Mai, 48, a mother of eight from Oddar Meanchey province, north-west Cambodia, was five months pregnant when she watched her home and all her possessions go up in flames.

In 2008, the Cambodian government granted three economic land concessions to three affiliated companies for an agro-industrial sugar plantation in Oddar Meanchey province.


The authorities did not consult the families living in the area and began threatening and intimidating them to leave their homes and farming land. In April 2008 workers alleged to be company workers destroyed some 150 homes.

In October 2009, Mai watched helplessly as her home and 118 other houses in her village, Bos, were bulldozed and burned to the ground by a force of 150 police, military police, and other individuals believed to be workers from the Angkor Sugar company.
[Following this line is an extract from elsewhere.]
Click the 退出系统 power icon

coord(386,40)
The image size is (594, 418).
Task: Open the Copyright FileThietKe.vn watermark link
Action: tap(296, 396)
Many of the families were left destitute, some made homeless as a result of the forced eviction. "My house, possessions, clothes, all went up in smoke. Nothing was left," said Mai.

In October 2009, Mai travelled more than 250km from her home in Oddar Meanchey to Phnom Penh, to ask Prime Minister Hun Sen to help her community get its land back. For her efforts, she was accused of violating the forestry law and arrested. Eight months later, in June 2010, Mai was released, but only after she signed an agreement to withdraw all claims to her land.

Today, nothing remains of Mai’s village. Instead, armed company workers guard a sugar cane plantation surrounded by empty fields. Over the past decade, the government has increasingly granted land concessions to Cambodian and foreign private investors. Challenges to the legal validity of economic land concessions have generally not been successful.

Mai has been left destitute and struggles to provide for her eight children. She feels abandoned by the government and blames the local authorities: "I do not know what to hope for anymore," she says. "It is all gone."